Reference request

[james-d-mitchell]

I wondered if someone could point me to a reference for the algorithms implemented in GAP for computing DoubleCosets of permutation groups? I tried googling, and looking in the source code but didn't find what I was looking for. I'd like to cite the reference if possible.

[MathieuDutSik]

Having worked for a C++ implementation of the double cosets myself (which is available at permutalib) and having read the GAP code extensively for many hours, I can comment a little on this.

The double coset decomposition of G into double cosets of the form UxV relies on the enumeration of the right cosets Ux of U in G:

• What you get from that enumeration is an efficient algorithm that allows you to find for a given x which coset Ux it belongs to.
• So, when you have all the cosets Ux, you make the group V act on it, and from the orbit decomposition, you get the double cosets by a simple enumeration. Moreover, and this is important for the following, you can compute the subgroup of V that stabilizes a right coset Ux.

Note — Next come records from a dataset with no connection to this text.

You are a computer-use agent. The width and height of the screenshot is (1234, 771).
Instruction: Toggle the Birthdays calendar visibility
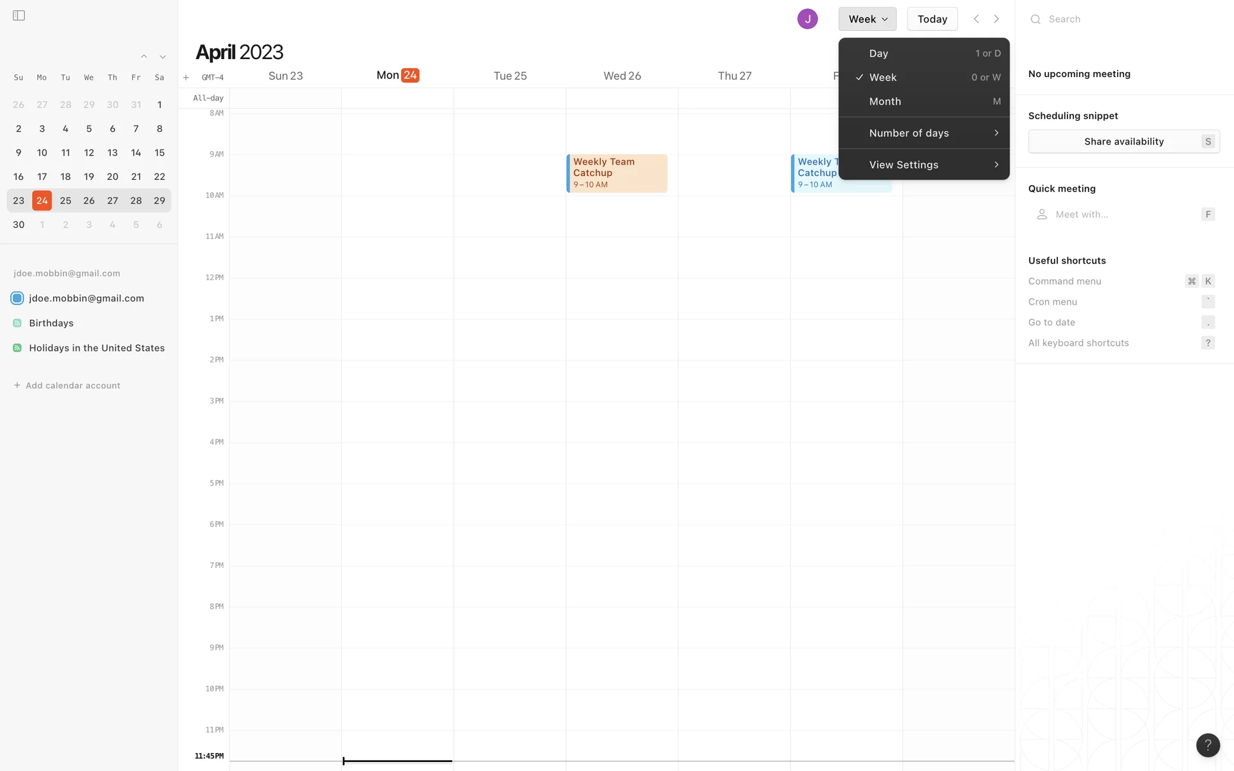pos(17,323)
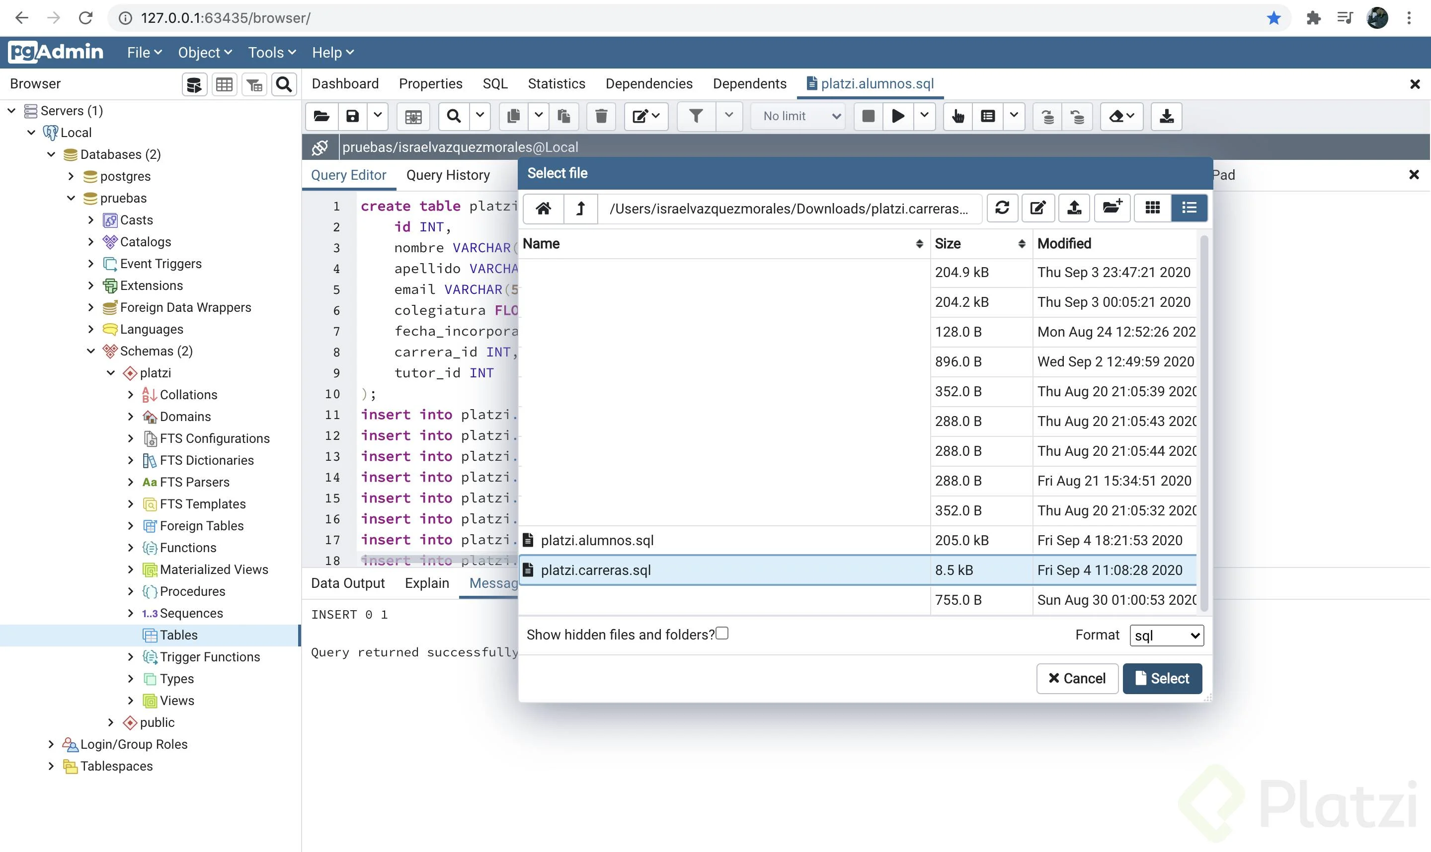Click the upload file icon in dialog
Screen dimensions: 1431x852
point(1074,208)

That is the basic strategy. Of course, if the index of U in G is very large, that is a problem. What you can use is an ascending chain of subgroups (U_0, U_1,..., U_n) starting from U and ending at G. At the first step, you compute for U=U_{n-1}, V=V. At the next step, you work with U=U_{n-2} and V being the stabilizer of the right coset. You iterate, and then you are done.

In terms of reference, I did not find much that I like, but you can try:

• Linton, S. Double Coset Enumeration
• Neunhoffer, M. Orbits and double cosets (slides)
• Linton, S. Generalisation of the Todd-Coxeter Algorith (in Computational Algebra and Number Theory)

[james-d-mitchell]

Thanks for the reply, this is helpful, but I am really asking for a reference for the actual algorithm implemented in GAP. It's not clear to me from your answer how the references you mention are related to the implementation in GAP.

[fieker]

Probably not implemented in Gap, but especially for double cosets from combinatorics is Bern Schmalz's algorithm, using ladders:
Instead of using a chain of subgroup U_1 < U_2 < ... allow for up and downs, so U_n+1 can be smaller or larger than the predecessor as long as the index is small. He gives algorithms to fuse (and split) cosets accordingly. Sadly, all references I could find are non-findable and in German: the original Diploma Thesis:

Schmalz, Bernd: Verwendung von Untergruppenleitern zur Bestimmung von Doppelnebenklassen. In: Bayreuther Math. Schr. 31 (1990), S. 109 - 143

And a PhD referencing this: (see chapter 4)
https://epub.uni-bayreuth.de/id/eprint/2916/1/Dissertation_Matthias_Koch.pdf

Especially for combinatorics this can be extremely good.

[james-d-mitchell]

Thanks for the reply @fieker this is helpful, but same comment as above, I'd like to know what is actually implemented in GAP. Perhaps @hulpke or @fingolfin will know the answer?